Brazil is facing a serious medical education crisis after a national exam revealed that around 13,000 final year medical students lack the minimum knowledge required to practice medicine safely. The findings come from the country’s first nationwide assessment of medical training and have sparked urgent debate about patient safety, academic oversight, and the rapid expansion of medical schools.
The results have shocked health authorities, educators, and professional bodies, especially as many of the students who failed are only months away from graduation and entering the healthcare system.
The Ministry of Education conducted the first edition of the National Student Performance Exam for medicine, known as Enamed. Nearly 90,000 students from about 350 medical programs across Brazil took part in the test.
The exam showed that 25 percent of students failed to demonstrate basic medical competence. One in three medical schools performed poorly, with fewer than 40 percent of their students reaching the minimum required level. Around 13,000 students in their final year did not pass.
These results have raised serious concerns about whether some graduates are prepared to diagnose illnesses, prescribe treatments, or manage patients safely.
Medical schools with weak results will no longer be allowed to increase student intake. In more severe cases, authorities may require institutions to reduce the number of students they admit.
The Federal Council of Medicine has warned that allowing underprepared graduates to practice could place patients at risk. Discussions are underway about possible measures to prevent students who fail the exam from automatically entering the profession.

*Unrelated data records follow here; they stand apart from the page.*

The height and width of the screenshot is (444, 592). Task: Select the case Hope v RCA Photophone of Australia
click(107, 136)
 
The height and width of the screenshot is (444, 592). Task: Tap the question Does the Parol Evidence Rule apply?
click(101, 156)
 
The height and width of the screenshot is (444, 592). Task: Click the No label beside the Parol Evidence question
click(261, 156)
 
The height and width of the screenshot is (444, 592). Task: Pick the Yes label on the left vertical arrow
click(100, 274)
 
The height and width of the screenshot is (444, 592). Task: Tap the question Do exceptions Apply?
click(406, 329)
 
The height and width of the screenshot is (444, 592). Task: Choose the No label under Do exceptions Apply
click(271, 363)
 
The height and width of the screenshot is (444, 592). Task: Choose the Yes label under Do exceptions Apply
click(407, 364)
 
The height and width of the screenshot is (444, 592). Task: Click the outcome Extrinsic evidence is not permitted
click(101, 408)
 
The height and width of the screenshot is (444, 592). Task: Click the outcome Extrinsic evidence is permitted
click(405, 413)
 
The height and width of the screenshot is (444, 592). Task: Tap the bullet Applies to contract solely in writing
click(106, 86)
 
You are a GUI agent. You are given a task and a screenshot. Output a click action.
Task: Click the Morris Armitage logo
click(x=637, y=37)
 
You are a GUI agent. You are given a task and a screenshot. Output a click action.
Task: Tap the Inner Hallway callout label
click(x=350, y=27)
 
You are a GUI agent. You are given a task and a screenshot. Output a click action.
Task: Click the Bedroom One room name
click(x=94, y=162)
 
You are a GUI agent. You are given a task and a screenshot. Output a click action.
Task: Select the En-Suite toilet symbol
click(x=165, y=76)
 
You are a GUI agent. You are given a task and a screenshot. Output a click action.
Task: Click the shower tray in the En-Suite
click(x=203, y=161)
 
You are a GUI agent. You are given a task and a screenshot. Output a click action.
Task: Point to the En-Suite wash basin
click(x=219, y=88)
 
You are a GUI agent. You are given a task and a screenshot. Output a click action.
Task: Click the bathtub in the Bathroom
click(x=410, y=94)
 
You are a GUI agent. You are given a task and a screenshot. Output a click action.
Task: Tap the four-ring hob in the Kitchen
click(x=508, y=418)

The poorest results were concentrated in private and municipally run medical schools. Many of these institutions charge high tuition fees despite delivering weak academic outcomes.

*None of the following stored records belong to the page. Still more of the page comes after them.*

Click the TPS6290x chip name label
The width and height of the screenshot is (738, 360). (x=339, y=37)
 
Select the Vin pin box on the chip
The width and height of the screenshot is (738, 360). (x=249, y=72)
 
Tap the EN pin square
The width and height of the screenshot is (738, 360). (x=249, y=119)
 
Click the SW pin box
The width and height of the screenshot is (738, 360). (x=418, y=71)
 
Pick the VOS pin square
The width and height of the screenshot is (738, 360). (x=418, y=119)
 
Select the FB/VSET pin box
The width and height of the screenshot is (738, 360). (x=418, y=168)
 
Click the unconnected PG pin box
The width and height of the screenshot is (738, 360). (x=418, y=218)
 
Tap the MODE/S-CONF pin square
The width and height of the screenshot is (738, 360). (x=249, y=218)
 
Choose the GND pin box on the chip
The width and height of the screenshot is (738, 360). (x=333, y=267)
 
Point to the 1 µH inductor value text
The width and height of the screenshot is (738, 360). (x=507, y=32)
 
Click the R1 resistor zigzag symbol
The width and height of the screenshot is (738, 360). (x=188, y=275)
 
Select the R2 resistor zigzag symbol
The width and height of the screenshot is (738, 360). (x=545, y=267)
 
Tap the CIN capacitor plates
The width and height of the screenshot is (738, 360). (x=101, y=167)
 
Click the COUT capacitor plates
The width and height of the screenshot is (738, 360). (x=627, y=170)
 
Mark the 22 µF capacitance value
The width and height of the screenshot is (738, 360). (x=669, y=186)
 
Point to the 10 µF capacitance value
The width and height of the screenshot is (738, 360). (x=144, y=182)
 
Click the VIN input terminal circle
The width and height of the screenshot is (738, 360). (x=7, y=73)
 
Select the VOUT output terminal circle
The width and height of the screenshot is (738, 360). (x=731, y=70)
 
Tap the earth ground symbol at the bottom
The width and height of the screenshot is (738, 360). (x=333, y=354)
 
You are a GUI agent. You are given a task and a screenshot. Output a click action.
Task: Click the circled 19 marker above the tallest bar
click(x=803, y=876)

In contrast, federal public universities performed significantly better in the exam rankings. The findings highlight deep inequalities in medical education quality across the country.
Several low scoring programs charge monthly fees ranging from 1,100 to 2,600 dollars. This is particularly striking in a country where the minimum monthly wage stands at about 313 dollars.

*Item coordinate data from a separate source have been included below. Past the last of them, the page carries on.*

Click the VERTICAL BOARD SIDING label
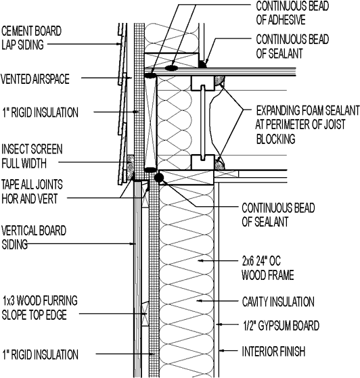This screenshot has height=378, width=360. pyautogui.click(x=34, y=238)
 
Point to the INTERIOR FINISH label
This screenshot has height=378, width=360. pyautogui.click(x=273, y=352)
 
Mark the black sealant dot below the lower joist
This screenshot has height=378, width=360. pyautogui.click(x=160, y=178)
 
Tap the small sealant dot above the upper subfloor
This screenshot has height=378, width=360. pyautogui.click(x=202, y=64)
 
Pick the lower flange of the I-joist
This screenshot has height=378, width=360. pyautogui.click(x=200, y=162)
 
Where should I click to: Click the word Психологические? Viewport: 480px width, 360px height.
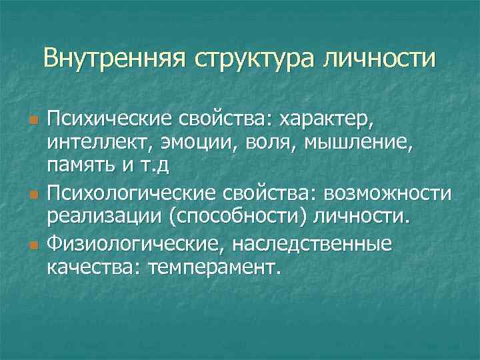click(131, 193)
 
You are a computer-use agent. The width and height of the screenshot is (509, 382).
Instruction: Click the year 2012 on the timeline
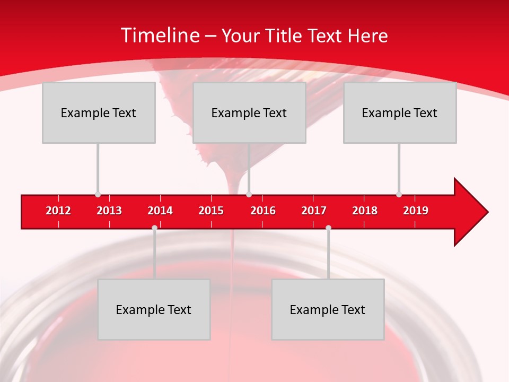coord(58,211)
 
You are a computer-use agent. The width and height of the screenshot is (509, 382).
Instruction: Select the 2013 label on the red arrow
coord(109,211)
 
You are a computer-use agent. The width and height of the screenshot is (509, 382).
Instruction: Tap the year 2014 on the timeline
coord(160,211)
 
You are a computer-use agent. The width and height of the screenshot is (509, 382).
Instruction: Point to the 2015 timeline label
coord(211,211)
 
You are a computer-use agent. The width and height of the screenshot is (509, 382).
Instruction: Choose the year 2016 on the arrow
coord(263,211)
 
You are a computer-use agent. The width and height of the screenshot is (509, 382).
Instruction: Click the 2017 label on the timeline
coord(314,211)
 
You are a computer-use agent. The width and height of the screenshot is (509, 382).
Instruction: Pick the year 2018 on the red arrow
coord(365,211)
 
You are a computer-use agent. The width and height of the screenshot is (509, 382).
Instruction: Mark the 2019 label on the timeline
coord(416,211)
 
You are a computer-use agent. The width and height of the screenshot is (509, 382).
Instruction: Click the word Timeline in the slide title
coord(160,36)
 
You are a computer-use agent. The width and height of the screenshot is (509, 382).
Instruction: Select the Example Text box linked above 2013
coord(99,112)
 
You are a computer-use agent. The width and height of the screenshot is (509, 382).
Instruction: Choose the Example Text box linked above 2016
coord(249,112)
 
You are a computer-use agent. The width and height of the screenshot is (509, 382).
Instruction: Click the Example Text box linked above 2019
coord(400,112)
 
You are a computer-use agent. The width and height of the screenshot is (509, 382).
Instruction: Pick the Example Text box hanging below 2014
coord(154,309)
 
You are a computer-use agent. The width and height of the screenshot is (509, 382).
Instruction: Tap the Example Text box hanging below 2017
coord(328,309)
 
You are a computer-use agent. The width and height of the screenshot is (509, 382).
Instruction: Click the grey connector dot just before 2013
coord(98,195)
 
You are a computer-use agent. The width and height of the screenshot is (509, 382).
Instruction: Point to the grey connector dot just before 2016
coord(249,195)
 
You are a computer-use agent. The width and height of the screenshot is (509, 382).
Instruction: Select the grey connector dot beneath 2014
coord(154,228)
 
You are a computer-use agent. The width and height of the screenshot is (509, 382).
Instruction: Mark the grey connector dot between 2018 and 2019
coord(399,195)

Education Minister Camilo Santana defended the exam, saying it was designed to improve training standards rather than punish students or institutions. He pointed out that private medical school admissions nearly doubled between 2016 and 2022, a growth that made stronger oversight unavoidable.
Brazil has long struggled to place doctors in poor and remote regions. Previous government efforts focused on filling staffing gaps rather than controlling training quality.
Programs such as Mais Médicos helped increase doctor numbers, including through foreign recruitment. Under President Luiz Inácio Lula da Silva, the initiative has expanded again, with more than 27,000 doctors deployed over the past three years.